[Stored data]
BEGIN

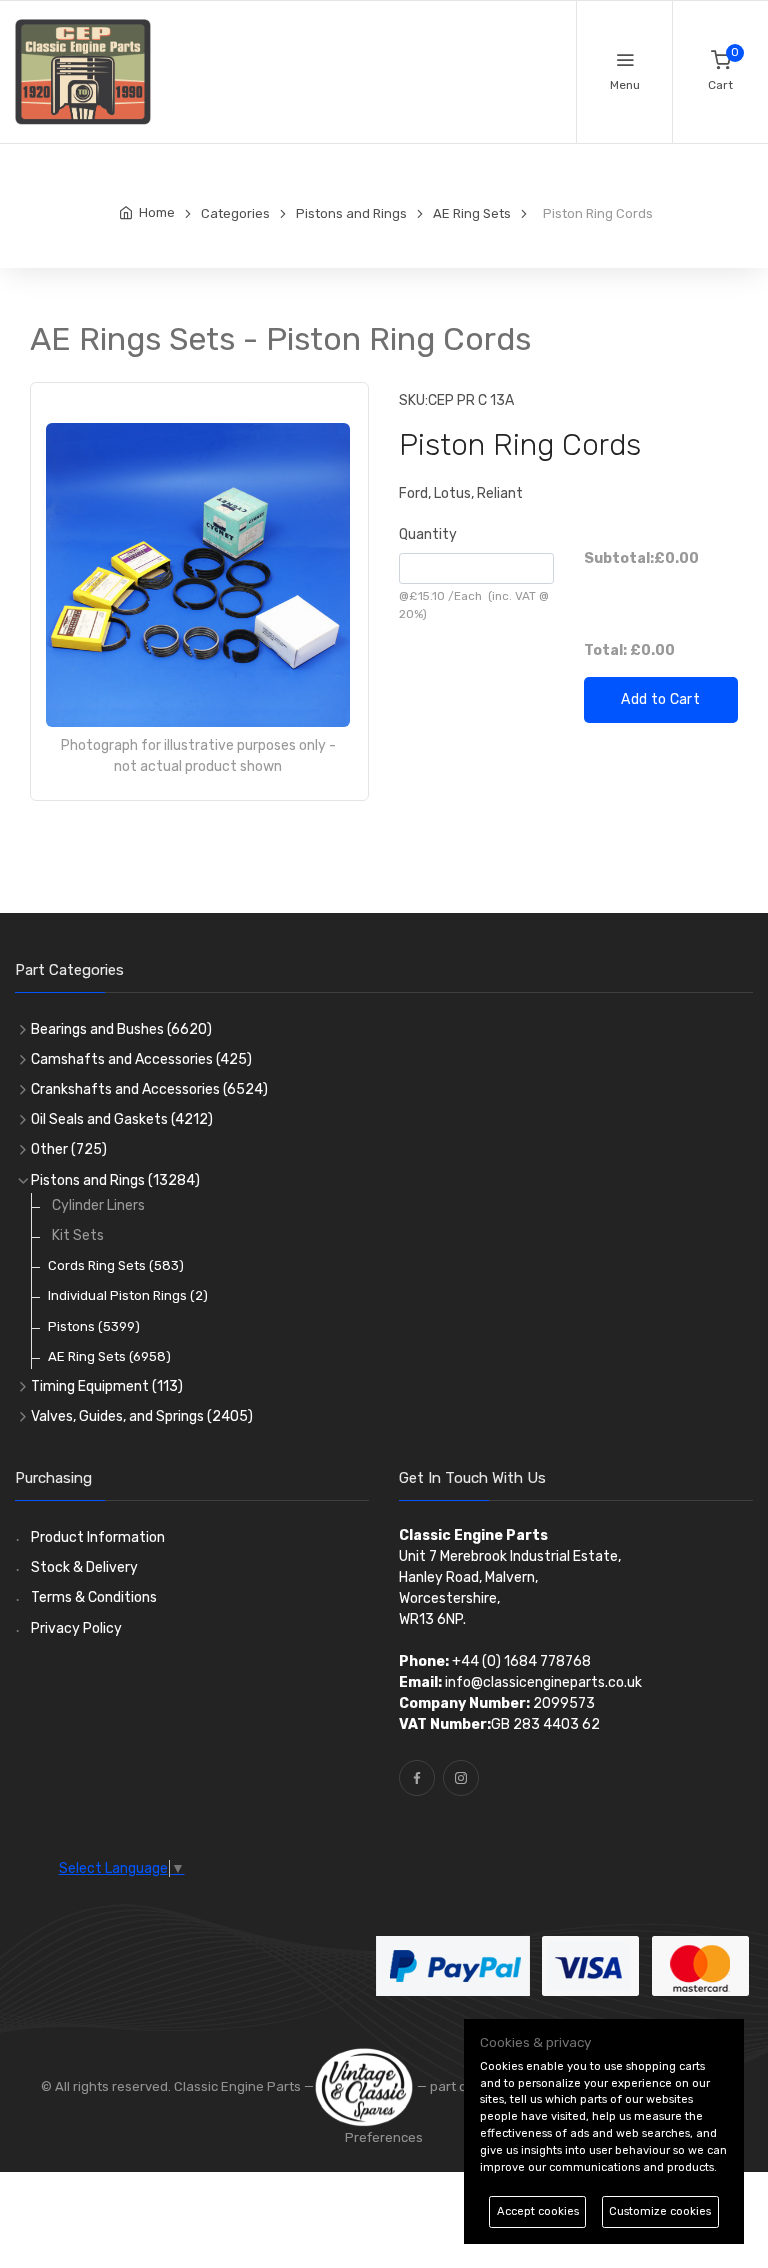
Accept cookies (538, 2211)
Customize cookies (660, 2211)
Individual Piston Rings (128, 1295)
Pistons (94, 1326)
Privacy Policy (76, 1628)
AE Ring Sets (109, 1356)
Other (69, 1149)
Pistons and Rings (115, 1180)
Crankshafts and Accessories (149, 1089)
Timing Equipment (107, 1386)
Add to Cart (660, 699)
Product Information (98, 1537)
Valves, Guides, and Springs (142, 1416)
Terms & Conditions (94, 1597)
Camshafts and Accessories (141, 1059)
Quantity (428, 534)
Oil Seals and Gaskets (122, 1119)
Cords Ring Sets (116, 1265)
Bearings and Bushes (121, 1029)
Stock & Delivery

END

EXERCISE: Repeat every record exactly, but not the pictures.

SOLUTION TO THIS EXERCISE:
Accept cookies (538, 2211)
Customize cookies (660, 2211)
Individual Piston Rings (128, 1295)
Pistons (94, 1326)
Privacy Policy (76, 1628)
AE Ring Sets (109, 1356)
Other (69, 1149)
Pistons and Rings (115, 1180)
Crankshafts and Accessories (149, 1089)
Timing Equipment (107, 1386)
Add to Cart (660, 699)
Product Information (98, 1537)
Valves, Guides, and Springs (142, 1416)
Terms & Conditions (94, 1597)
Camshafts and Accessories (141, 1059)
Quantity (428, 534)
Oil Seals and Gaskets (122, 1119)
Cords Ring Sets (116, 1265)
Bearings and Bushes (121, 1029)
Stock & Delivery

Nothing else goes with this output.